▶ [Exercise aim]
Copy the lines between the one containing "Given: Click the Android" and the one containing "The image size is (347, 246). (25, 87)", inclusive, reproducing them exactly.

╔══

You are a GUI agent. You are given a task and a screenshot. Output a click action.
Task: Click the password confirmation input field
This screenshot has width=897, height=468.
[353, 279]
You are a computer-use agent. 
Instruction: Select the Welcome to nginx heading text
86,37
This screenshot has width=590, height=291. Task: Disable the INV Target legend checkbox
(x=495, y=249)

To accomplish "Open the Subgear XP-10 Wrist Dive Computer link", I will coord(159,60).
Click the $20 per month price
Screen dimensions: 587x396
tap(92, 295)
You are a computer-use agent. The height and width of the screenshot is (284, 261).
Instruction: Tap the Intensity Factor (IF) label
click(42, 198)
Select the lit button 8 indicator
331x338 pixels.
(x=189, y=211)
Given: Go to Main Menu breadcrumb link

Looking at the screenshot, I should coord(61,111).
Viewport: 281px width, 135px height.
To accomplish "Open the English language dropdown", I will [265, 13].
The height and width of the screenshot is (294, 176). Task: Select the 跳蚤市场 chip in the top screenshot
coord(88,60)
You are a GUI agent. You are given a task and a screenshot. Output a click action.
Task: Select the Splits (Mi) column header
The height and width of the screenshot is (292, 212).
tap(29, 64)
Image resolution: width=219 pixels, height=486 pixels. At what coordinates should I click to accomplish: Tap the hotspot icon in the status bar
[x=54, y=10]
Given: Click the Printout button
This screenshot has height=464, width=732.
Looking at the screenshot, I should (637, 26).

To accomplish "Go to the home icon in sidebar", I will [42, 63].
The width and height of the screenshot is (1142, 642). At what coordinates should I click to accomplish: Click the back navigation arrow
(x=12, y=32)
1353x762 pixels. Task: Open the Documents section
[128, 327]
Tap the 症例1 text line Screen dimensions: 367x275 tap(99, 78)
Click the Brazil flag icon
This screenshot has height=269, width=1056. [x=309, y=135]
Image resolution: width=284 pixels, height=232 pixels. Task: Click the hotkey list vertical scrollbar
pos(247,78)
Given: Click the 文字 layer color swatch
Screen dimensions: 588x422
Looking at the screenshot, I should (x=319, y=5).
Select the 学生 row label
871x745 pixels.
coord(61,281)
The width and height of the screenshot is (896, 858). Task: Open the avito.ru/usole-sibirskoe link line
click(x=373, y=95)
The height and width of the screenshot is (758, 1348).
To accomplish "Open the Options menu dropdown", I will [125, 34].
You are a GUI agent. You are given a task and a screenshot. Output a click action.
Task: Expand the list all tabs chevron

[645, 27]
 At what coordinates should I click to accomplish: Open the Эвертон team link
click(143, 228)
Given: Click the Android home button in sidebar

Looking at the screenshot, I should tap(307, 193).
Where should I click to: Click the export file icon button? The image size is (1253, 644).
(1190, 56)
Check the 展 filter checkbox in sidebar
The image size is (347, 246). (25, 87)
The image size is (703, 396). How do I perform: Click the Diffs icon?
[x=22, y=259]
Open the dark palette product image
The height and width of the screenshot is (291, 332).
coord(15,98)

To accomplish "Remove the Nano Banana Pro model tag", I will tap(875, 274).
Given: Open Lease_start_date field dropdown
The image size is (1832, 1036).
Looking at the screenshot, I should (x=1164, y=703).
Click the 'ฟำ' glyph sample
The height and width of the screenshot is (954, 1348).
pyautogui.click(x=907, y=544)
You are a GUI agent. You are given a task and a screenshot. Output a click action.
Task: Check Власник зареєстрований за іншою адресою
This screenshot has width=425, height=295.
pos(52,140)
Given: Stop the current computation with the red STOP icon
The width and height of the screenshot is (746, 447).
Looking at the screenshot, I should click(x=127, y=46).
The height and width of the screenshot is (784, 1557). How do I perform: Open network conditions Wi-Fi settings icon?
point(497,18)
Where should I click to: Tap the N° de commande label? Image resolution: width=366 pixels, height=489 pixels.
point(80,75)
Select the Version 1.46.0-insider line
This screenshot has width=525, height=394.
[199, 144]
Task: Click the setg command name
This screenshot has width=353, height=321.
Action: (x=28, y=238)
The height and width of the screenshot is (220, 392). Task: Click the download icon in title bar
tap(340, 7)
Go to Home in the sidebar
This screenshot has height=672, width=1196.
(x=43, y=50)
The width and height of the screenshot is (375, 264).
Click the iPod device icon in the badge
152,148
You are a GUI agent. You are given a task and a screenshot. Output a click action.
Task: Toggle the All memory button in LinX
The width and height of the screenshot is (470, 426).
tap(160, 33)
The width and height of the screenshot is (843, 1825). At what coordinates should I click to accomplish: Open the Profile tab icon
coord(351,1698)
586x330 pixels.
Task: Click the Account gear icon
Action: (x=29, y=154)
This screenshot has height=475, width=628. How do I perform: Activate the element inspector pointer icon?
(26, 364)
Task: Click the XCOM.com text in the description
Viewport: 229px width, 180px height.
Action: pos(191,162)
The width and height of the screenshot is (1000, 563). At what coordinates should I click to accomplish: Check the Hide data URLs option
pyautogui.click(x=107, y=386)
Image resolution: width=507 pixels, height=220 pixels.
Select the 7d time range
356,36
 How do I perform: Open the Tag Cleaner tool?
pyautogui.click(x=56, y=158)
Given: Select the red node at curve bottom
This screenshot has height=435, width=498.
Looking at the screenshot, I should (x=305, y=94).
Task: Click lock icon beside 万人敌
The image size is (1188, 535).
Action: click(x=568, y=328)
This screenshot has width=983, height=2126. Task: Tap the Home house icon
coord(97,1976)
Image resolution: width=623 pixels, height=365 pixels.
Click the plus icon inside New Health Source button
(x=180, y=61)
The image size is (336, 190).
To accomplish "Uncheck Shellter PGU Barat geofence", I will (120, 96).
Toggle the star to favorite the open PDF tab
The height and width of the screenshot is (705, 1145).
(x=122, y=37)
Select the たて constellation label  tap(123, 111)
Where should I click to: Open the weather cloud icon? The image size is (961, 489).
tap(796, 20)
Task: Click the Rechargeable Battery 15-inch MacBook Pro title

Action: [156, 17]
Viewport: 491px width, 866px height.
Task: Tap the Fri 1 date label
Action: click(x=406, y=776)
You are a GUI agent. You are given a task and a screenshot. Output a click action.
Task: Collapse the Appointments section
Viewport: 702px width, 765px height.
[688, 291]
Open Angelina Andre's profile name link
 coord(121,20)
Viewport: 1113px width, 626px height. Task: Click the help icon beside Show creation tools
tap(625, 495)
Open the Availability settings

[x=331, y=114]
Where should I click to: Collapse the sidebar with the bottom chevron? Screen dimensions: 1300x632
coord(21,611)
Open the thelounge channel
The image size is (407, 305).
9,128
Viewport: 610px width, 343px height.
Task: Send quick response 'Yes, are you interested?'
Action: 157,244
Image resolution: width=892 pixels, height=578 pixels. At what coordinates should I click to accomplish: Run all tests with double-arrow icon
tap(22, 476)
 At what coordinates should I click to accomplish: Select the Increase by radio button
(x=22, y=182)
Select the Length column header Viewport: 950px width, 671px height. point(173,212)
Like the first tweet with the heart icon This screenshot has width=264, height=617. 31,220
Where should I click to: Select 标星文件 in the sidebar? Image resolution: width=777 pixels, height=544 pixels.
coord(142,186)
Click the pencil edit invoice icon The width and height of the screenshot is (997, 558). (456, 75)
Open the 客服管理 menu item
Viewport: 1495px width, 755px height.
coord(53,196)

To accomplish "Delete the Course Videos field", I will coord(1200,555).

╚══

▶ [Response to this task]
Given: Click the Android home button in sidebar

Looking at the screenshot, I should tap(307, 193).
Where should I click to: Click the export file icon button? The image size is (1253, 644).
(1190, 56)
Check the 展 filter checkbox in sidebar
The image size is (347, 246). (25, 87)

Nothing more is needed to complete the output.